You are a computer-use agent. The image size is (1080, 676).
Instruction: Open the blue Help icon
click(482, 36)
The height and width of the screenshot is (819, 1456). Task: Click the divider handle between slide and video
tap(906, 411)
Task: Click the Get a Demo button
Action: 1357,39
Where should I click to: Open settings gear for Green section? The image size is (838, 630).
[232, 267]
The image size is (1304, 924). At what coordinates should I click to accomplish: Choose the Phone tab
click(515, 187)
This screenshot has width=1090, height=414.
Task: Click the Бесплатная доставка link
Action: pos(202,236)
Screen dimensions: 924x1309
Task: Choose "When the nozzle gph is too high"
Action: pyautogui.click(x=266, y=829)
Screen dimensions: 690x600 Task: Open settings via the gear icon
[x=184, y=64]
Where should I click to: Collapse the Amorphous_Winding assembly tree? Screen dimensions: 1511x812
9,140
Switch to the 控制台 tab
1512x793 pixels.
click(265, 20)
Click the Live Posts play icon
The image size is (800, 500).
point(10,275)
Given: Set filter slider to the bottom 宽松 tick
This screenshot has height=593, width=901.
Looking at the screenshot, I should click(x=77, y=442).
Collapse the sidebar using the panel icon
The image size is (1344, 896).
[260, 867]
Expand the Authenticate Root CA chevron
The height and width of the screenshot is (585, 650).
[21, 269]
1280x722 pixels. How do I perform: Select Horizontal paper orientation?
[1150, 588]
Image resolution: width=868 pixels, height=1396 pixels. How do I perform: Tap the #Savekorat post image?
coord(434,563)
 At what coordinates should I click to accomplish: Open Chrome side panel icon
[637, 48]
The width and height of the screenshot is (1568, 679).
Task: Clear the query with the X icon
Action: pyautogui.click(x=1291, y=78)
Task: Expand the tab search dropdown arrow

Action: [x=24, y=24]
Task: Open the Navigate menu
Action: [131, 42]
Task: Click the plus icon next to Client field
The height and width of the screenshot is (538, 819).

SHORT PROBLEM: Reproduce the stretch from the line containing "The image size is (1304, 924)." through the line containing "Screen dimensions: 924x1309", swapping "Phone" for "Email" and leaving everything else as it is.

RIGHT ANSWER:
The image size is (1304, 924). At what coordinates should I click to accomplish: Choose the Email tab
click(515, 187)
This screenshot has width=1090, height=414.
Task: Click the Бесплатная доставка link
Action: pos(202,236)
Screen dimensions: 924x1309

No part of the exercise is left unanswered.